LAS VEGAS – Symantec’s CEO, Steve Bennett, told a packed house during its own Vision 2013 conference, that his company is changing. His keynote presentation rehashed many of the new strategies that were discussed earlier this year, only now they were delivered with a sharp frankness to a room full of customers and potential customers.
Many in the audience reacted positively to Bennett’s assessment, which explained that while Symantec has great assets, such as people and technology, overall the company was underperforming. During his address, Bennett, who took over as CEO in July 2012, said Symantec “lacked strategy” when it came to dealing with their acquisitions. So the plan is for Symantec to change, and this change won’t be incremental, as that won’t work he said.
The plan is to move the company forward slowly, but consistently. This will enable Symantec to limit any negative side effects their customers and channel partners may feel by the changes themselves. Working with their partners, Bennett said that Symantec will focus strategy and operational planning on organic growth, and stick to developing new solutions, and retooling existing products that are able to solve their customer’s largest unmet, underserved needs.
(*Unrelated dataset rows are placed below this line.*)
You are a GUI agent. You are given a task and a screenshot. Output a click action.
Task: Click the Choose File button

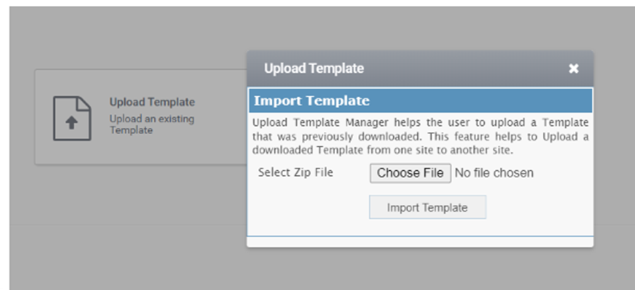[x=410, y=173]
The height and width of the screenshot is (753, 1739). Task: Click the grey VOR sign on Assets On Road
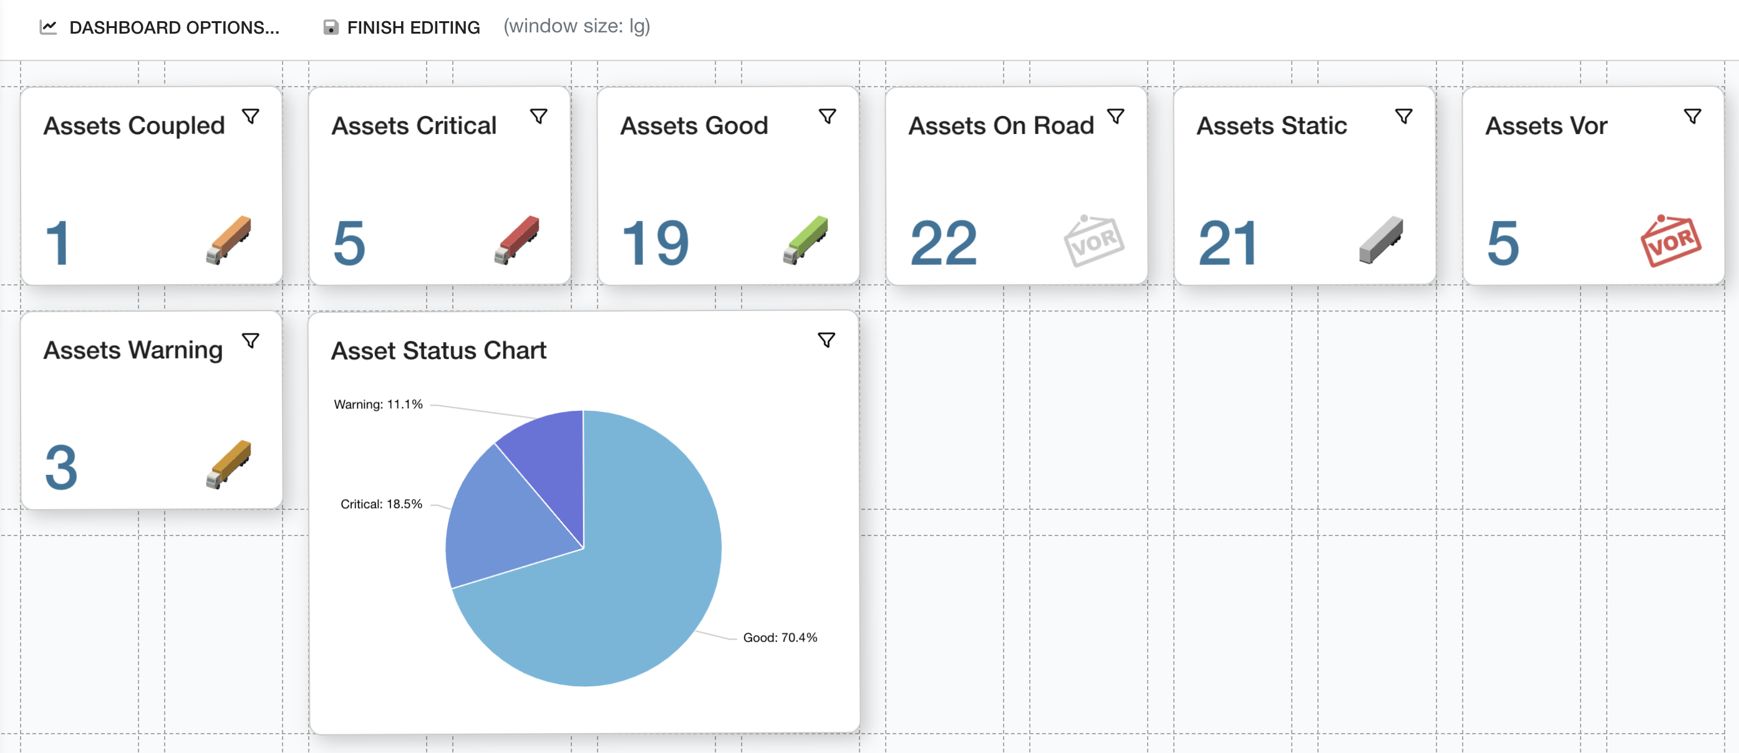coord(1092,240)
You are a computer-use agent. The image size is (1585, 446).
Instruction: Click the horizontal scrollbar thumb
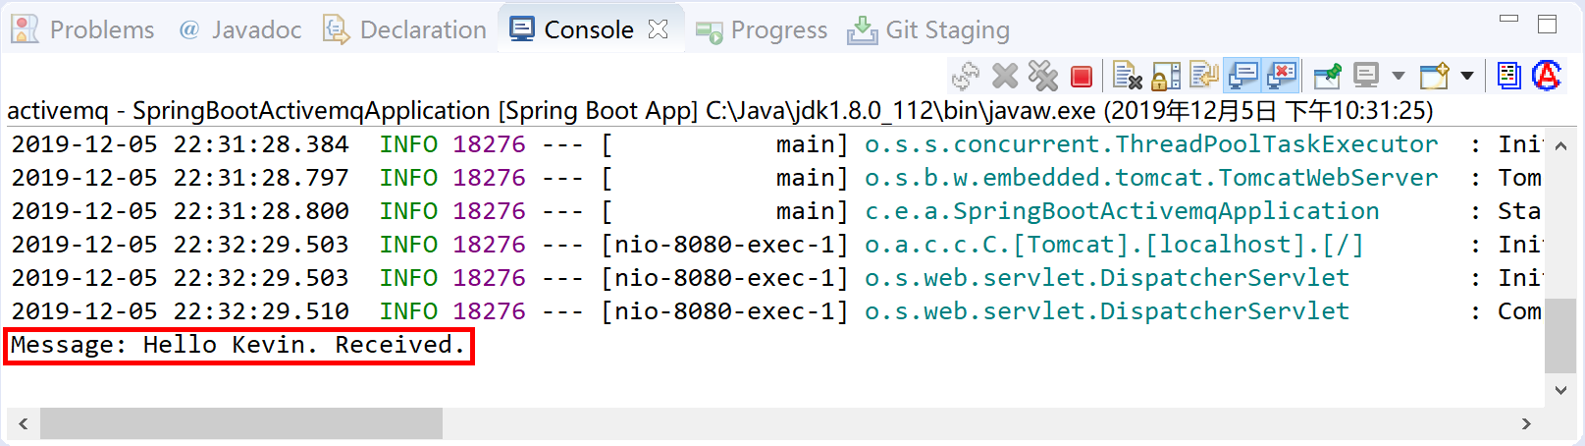pyautogui.click(x=240, y=424)
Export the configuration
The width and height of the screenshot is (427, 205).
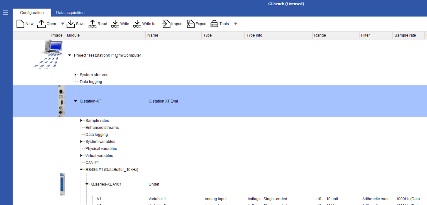191,24
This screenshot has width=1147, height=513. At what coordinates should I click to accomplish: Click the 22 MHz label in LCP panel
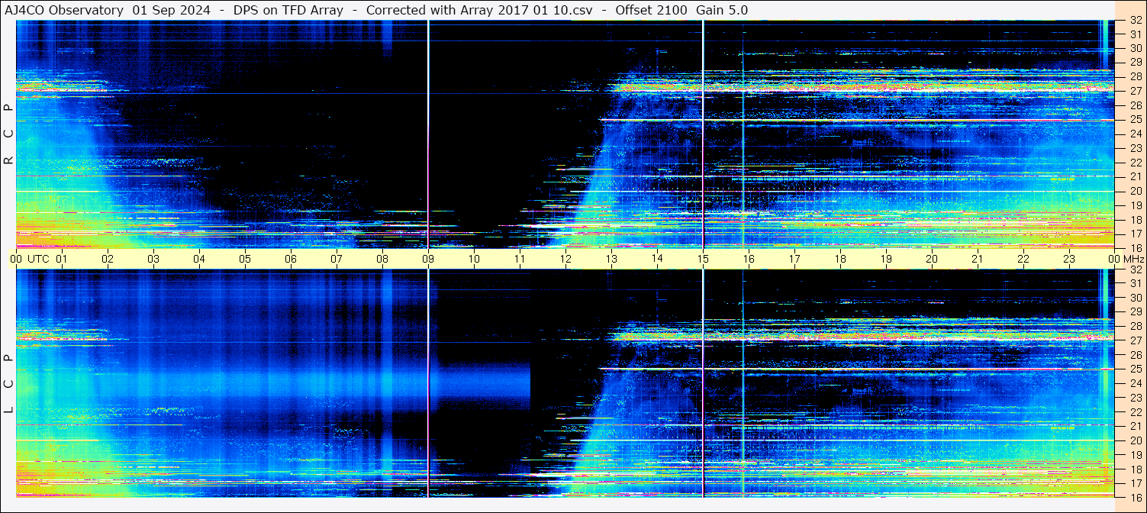(1135, 412)
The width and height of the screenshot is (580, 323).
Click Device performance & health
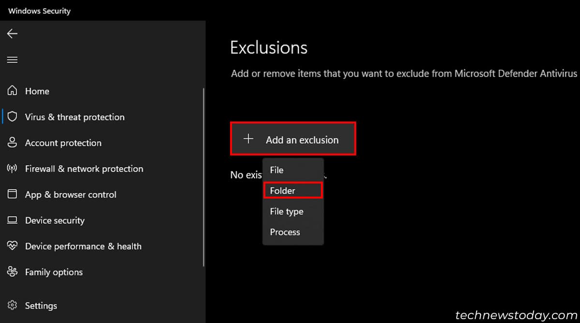pyautogui.click(x=83, y=246)
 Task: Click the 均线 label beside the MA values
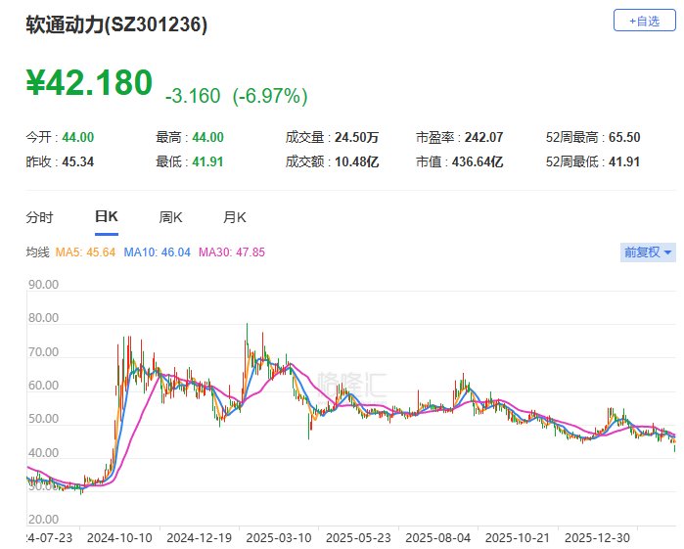click(x=37, y=252)
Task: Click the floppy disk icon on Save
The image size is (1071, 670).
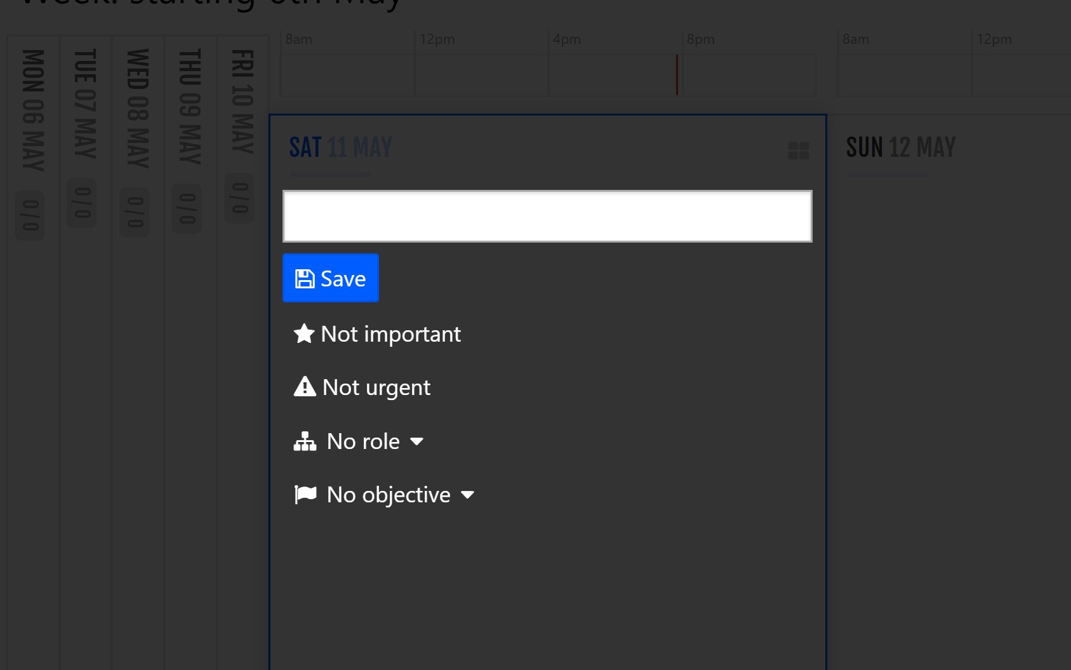Action: point(304,277)
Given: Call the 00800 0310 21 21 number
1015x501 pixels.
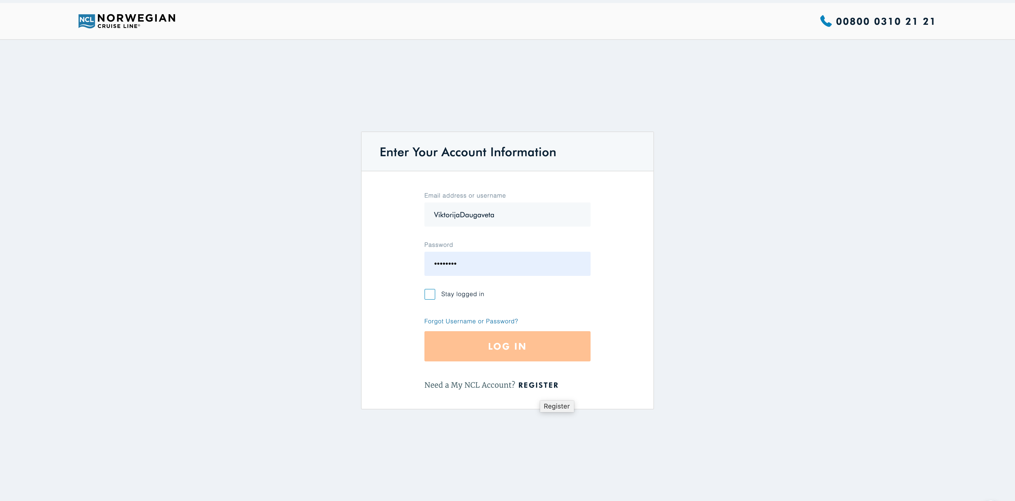Looking at the screenshot, I should (885, 21).
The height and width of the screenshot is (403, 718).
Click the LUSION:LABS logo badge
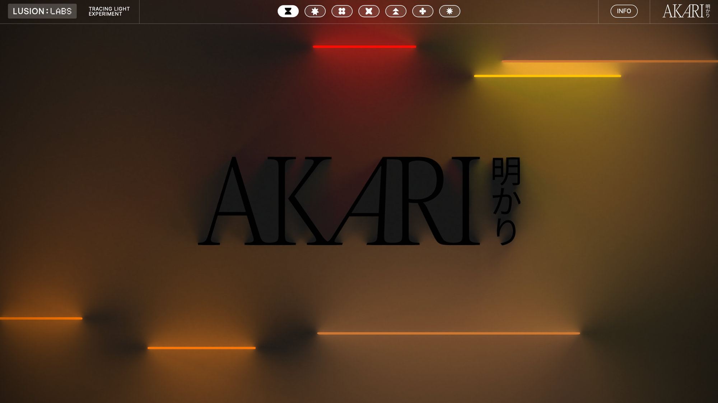(42, 11)
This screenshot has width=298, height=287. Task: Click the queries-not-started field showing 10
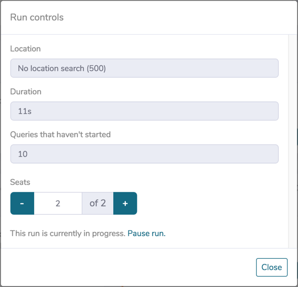coord(145,154)
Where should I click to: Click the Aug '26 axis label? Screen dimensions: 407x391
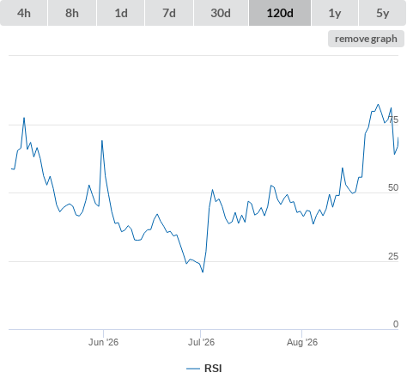pyautogui.click(x=302, y=342)
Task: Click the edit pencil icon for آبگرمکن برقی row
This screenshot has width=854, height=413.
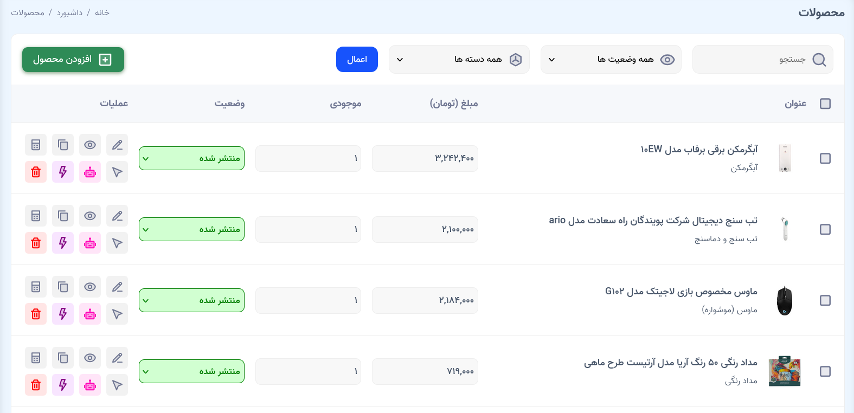Action: coord(117,145)
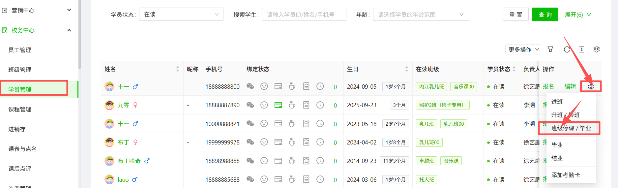
Task: Click WeChat binding icon for 九零
Action: pyautogui.click(x=250, y=105)
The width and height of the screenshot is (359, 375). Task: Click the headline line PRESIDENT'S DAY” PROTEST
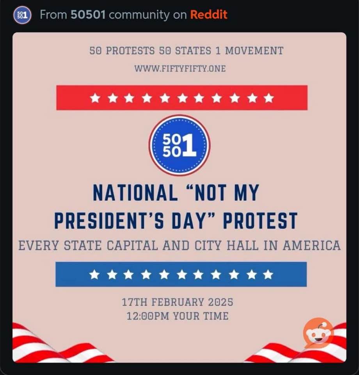point(176,221)
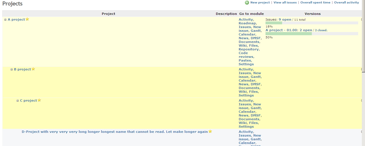Open the Repository module of A project
The height and width of the screenshot is (146, 365).
[248, 49]
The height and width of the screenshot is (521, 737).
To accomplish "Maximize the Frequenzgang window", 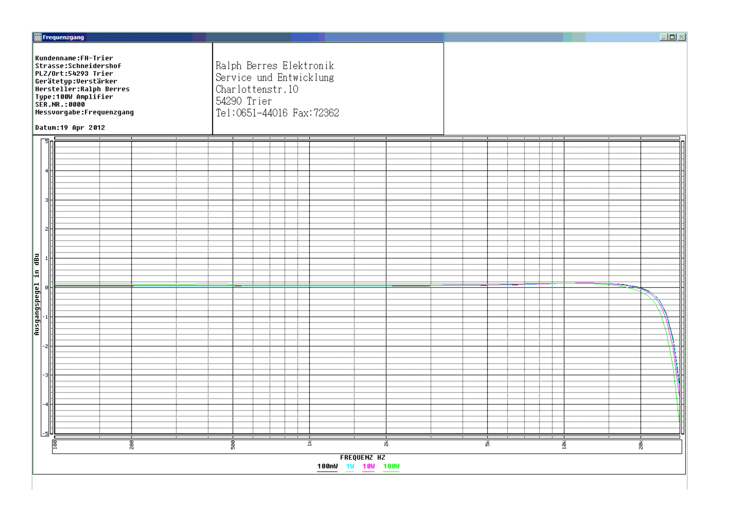I will coord(672,37).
In short, Bennett wants Symantec to be easier to do business with, while reducing the complexity of their products. To that end, he said that over the next 120 days, it should be expected that Symantec will announce partnerships with network providers, as the company will stick to focusing on the endpoint and the datacenter.
Additional details, as presented earlier this year, are available here. While the keynote itself didn’t offer anything “hot and groundbreaking” on the news front, it was refreshing to see such an honest assessment from a CEO to a crowd of customers.
His bottom line? We can do better, and we will. We have no other choice.